Blenkinsopp Common was an inhospitable expanse. I went astray from the path here as it was so indistinct at times. Certainly not an area for trying to find somewhere to camp. 

I had no need to divert into Greenhead. In the nine miles I'd walked I saw no-one. The path went through Haltwhistle Golf Course and, as luck would have it, within fifty yards of the club house where I was able to replenish my water, it being open. Crossing the railway and passing by what is left of Thirlwall Castle, I started the long ascent up to Hadrian's Wall. The Wall Trail is a national trail from the Solway Firth to Newcastle and the Pennine Way follows it for some eight miles and is hard work with its roller coaster ups and downs. I've walked this eight mile stretch three times altogether I had no wish to do it again, especially in today's warm weather. Therefore, I devised a route which followed a lane and tracks south of the wall until Caw Gap where a road took me north of the wall and then a track and path to meet the PW. The road part was particularly tedious but there were no really serious inclines. 
















After following the PW for just over a mile, I took a side path to Haughtongreen bothy, one that I've wished to visit for some time. The interior is not to the standard of Greg's Hut. I don't know how much it's used but, being closer to civilisation, it attracts some less desirable visitors. It didn't feel welcoming. I gave it a good sweep and moved some empty cans out of the main room. I'm camping nearby. 

The midges are very bad; the air is thick with them. It's rained a little but that hasn't deterred them. 



Saturday, 19 June 2021

Pennine Way Day 12 - 19 June 2021

Greg's Hut to Knarsdale
Walking 5.25am to 5.45pm
Distance walked 18 miles
Distance remaining 80 miles

Woke really early to see the sunrise throwing an orange glow on the side of the tarp. Got going quickly to start the long walk down to Garrigill, just over six miles. I was caught up by the two Yorkshiremen, who are Darren and Dave from Rochdale so, actually are Lancastrians but they went on ahead. About two miles of the track has been resurfaced since I last passed this way and made for a better pace of walking. 

At Garrigill (where the shop is still open (although I was too early for it) but the pub remains closed), I checked out the up to date information for camping behind the village hall (£7 donation with loos open 24 hours). On then to Alston. On the way I met Adam Jelfs, walking from John o'Groats to Land's End, posting to Facebook now and then. I gave him my blog address. In Alston, I bought some Isle of Mull cheddar at the deli  Across the road were Darren and Dave sitting at the market cross. They kindly looked after my pack while I did a resupply at the Co-op. They've booked into a B&B because of the dearth of camping options in Alston. 

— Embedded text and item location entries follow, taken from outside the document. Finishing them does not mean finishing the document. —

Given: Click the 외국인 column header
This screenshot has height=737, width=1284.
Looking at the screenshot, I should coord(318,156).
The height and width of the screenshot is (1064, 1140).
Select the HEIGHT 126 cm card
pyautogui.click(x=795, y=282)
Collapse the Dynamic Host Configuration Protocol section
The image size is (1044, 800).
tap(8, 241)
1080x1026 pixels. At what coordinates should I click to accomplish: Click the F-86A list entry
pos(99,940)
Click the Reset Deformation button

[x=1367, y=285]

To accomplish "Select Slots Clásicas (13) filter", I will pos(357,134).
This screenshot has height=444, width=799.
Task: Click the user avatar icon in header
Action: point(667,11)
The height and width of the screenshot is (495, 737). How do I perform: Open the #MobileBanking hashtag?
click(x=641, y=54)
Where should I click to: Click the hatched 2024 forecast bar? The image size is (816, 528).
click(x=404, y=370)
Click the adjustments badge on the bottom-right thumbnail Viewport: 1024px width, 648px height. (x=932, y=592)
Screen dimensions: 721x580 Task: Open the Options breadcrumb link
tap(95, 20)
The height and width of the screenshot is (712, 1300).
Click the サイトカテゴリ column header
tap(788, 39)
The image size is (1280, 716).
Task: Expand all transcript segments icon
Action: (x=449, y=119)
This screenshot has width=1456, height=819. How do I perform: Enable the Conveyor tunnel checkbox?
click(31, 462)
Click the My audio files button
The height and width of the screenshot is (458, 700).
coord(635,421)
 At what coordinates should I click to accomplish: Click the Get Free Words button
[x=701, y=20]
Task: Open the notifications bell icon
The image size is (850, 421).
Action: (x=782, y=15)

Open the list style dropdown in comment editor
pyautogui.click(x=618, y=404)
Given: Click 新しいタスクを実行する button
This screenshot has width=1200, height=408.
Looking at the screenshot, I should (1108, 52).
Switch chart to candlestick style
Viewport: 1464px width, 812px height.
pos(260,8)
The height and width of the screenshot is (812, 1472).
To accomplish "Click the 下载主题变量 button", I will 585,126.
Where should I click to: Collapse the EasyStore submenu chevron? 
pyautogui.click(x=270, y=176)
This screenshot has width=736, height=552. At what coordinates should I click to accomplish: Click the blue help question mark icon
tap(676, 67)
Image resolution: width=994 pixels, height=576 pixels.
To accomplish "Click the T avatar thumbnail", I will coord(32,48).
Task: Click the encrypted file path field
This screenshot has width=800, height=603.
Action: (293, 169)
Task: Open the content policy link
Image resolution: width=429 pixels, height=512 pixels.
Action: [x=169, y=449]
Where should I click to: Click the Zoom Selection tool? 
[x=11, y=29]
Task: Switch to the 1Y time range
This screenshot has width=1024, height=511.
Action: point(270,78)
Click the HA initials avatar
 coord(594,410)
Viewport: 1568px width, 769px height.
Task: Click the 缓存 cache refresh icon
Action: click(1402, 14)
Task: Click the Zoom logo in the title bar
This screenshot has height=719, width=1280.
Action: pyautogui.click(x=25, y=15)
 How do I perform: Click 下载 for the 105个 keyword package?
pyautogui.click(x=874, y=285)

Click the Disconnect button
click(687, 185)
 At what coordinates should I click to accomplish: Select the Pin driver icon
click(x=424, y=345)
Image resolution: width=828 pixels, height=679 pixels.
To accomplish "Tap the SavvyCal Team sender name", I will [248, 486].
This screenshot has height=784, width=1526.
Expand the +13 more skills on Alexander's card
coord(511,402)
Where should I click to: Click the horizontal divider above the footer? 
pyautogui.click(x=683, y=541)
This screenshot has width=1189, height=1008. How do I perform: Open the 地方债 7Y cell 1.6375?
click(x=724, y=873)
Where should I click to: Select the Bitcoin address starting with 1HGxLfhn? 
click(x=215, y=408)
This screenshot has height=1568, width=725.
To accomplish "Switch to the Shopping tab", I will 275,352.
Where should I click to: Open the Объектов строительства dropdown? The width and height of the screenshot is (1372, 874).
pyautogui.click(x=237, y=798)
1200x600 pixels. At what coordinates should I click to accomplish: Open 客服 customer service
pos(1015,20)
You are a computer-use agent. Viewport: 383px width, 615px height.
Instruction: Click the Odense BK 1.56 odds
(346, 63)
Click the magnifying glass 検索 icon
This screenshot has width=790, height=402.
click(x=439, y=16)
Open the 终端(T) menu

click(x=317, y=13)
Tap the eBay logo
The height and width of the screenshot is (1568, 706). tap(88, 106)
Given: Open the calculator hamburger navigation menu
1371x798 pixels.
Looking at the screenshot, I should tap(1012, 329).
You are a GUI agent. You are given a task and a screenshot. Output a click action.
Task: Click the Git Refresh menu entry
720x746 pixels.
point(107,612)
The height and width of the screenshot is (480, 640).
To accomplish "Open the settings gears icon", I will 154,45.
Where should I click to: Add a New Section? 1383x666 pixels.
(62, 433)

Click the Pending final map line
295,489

I then left them and walked out of Alston, thinking of a possible wild camp at Whitley Roman Camp, although it was still only about 12.30pm. That's a problem with an early start to the day.  After a couple of miles I stopped for lunch. In fact, I stopped for about an hour. Whilst there, a walker came by and we talked. I don't know his name but he was walking from Oxford to Edinburgh. An interesting fellow, in his twenties, Swiss but has grown up in the UK. He said he had left Keld this morning and walks all the daylight hours. Looking up the mileage later, Keld was 66 miles away so that couldn't be right. 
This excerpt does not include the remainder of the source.